The Bulldogs (19-15, 4-9 SEC) rallied from a 10-6 deficit to defeat the Gators (28-7, 9-4), scoring seven runs in the ninth inning in a packed-out Condron Ballpark.
Georgia also earned its first SEC Game One win of the season and its fifth straight win over Florida.
UGA more than batted around in the ninth, stringing together six hits and two walks off Florida closer Brandon Neely, who had allowed just two earned runs in SEC play entering Friday.
Georgia had more hits in the ninth than the first eight innings combined.
UGA loaded the bases for the 24-year-old Tate, who smashed a hanging curveball over the left-field wall to tie the game at 10 runs. The Bulldogs then reloaded the bases and got three more RBI from Parks Harber, Cole Wagner and Fernando Gonzalez to take a 13-10 lead into the final half-inning.

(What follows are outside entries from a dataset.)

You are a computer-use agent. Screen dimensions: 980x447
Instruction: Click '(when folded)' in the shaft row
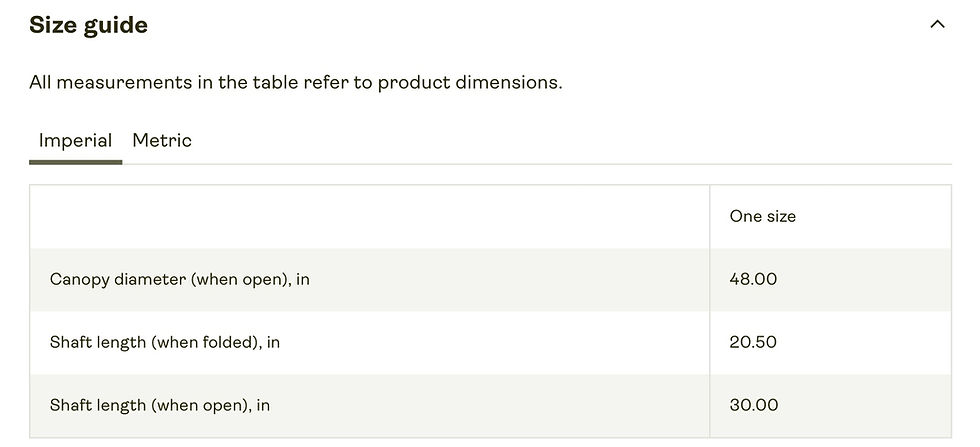tap(206, 343)
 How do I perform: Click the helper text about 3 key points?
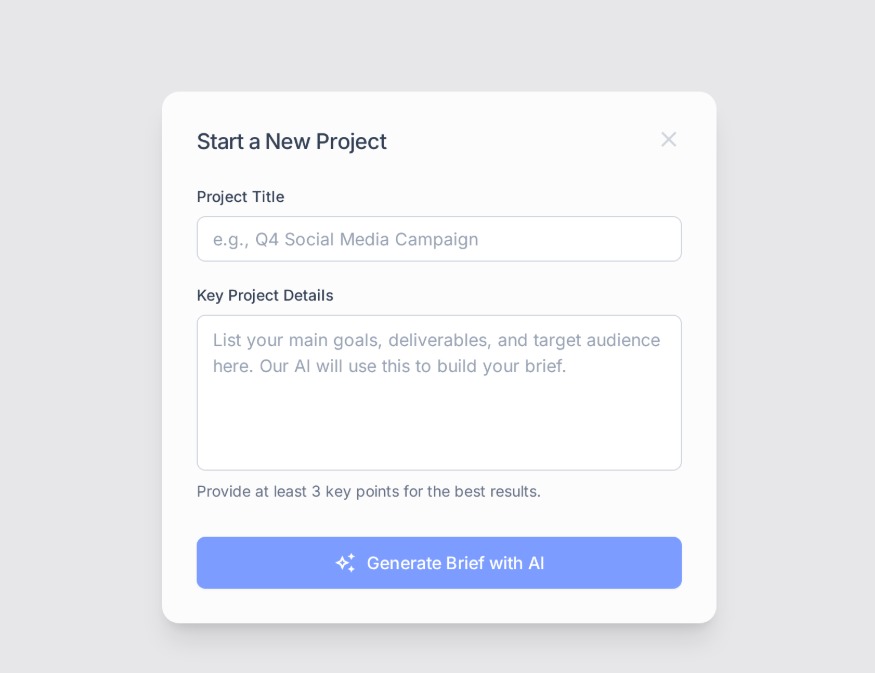(x=369, y=492)
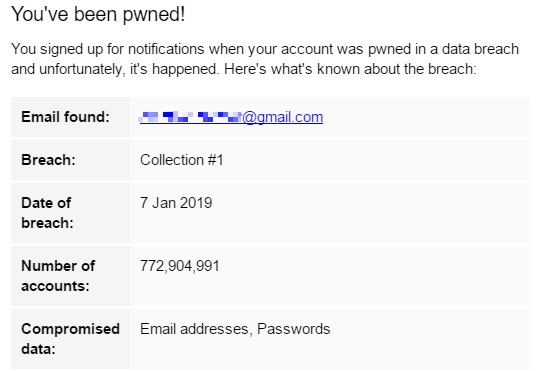Viewport: 537px width, 371px height.
Task: Click the "Date of breach:" label
Action: [47, 213]
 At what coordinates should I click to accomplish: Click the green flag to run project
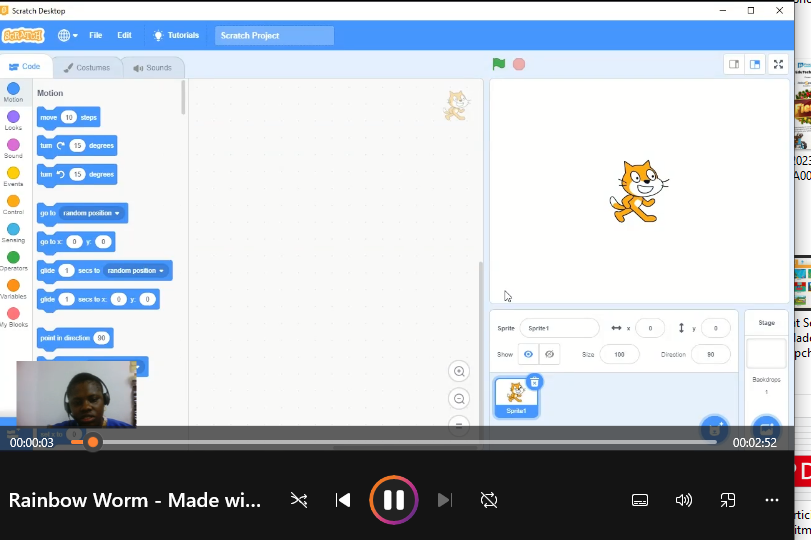click(x=498, y=64)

“We just kept fighting,” Tate said on 960 The Ref. “Our bats have been getting turned around, getting hotter and hotter, and it just showed tonight.

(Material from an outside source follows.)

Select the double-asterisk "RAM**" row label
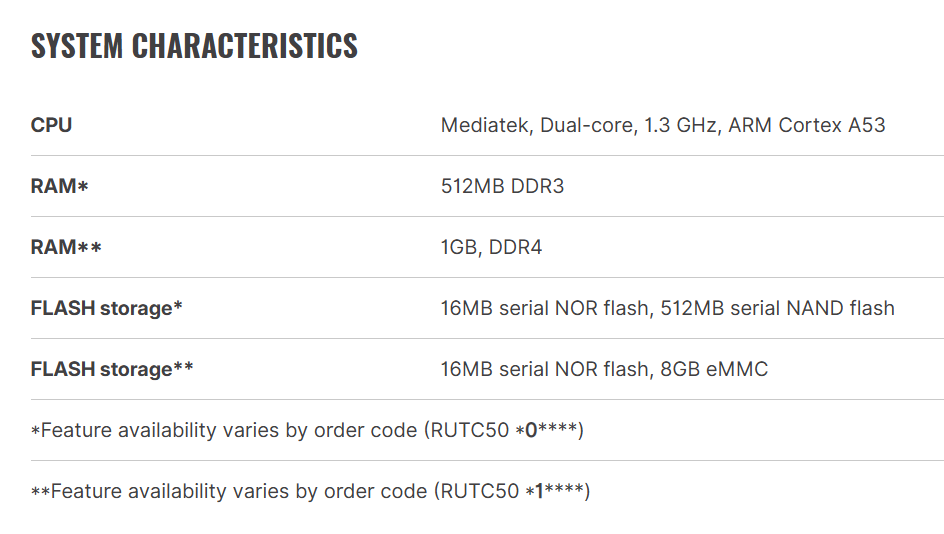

“We felt it the entire time.”
UGA coach Scott Stricklin leaned on another freshman in reliever Leighton Finley to seal the win.
True to the game’s high-octane nature, the Gators loaded the bases and scored a run before Finley struck out Florida’s last hope.

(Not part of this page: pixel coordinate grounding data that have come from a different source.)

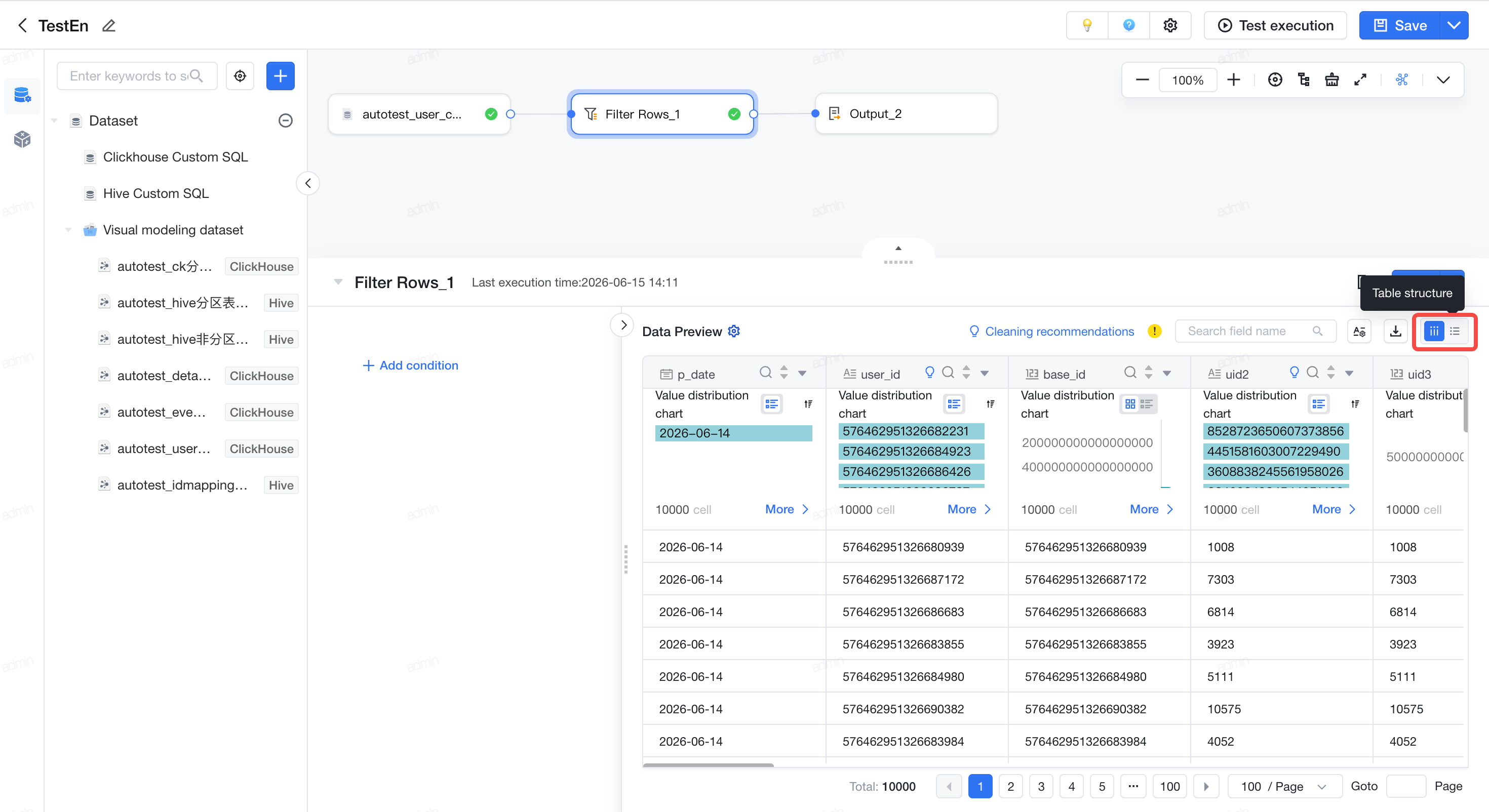Click the edit pencil next to TestEn
1489x812 pixels.
coord(109,25)
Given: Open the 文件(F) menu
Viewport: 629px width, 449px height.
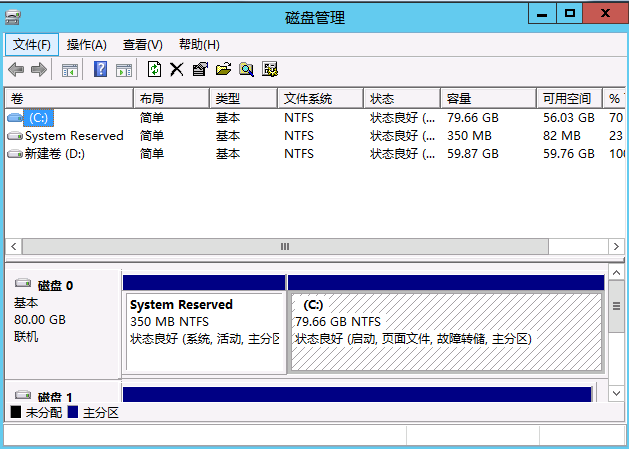Looking at the screenshot, I should pos(32,45).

UGA’s last-minute outburst still wouldn’t have been enough without loads of early damage by the powerful freshman, Condon. The first baseman thumped three home runs, plating five runs of his own on his 20th birthday.
“He was unconscious today,” Stricklin said. “We’ve lost some really hard ones, and we’re just happy for one to go our way.
“That’s how you turn your season around right there.”
Georgia overcame two Florida grand slams to win the game. It was UGA’s first four-home run game since SEC action started.
The Bulldogs will look for their second conference series win over a top 10 team in as many weekends tomorrow at 7 p.m. UGA knocked off then-No. 10-ranked Kentucky with a Sunday doubleheader sweep a week ago.
Of course, Georgia is far from where it wants to be at this point in the season. To have fewer wins in the conference than weekends played is certainly less than ideal and UGA’s pitching struggled yet again.
Surrendering 11 runs on a Friday night was yet another example of inconsistency, even though it was against the country’s No. 5 scoring lineup.
Georgia likely will not be able to score 13 runs every game, especially in the talent-stacked SEC. The Bulldogs entered Gainesville averaging just over five runs per game in conference play with plenty of top-shelf pitchers left on their schedule.
The Bulldogs did show they can win close conference games, something they had failed to do three weeks into the SEC schedule. Georgia, which had been outscored 24-4 in the ninth inning before Friday, won its first game after trailing going into the ninth this season.
UGA also moved out of last place in the SEC East for the first time this season, passing Missouri (4-10).
Finishing the regular season as a top 12 team in the SEC is paramount, as the bottom two teams miss the conference tournament.
Georgia’s 4-9 conference record ties Alabama for the 10th-best in the SEC.
“You can’t say ‘What if?’ and ‘What about what happened before?’ because it’s over,” Stricklin said. “You can’t change it, but that’s a great win for us and hopefully, that can propel us into winning this series.”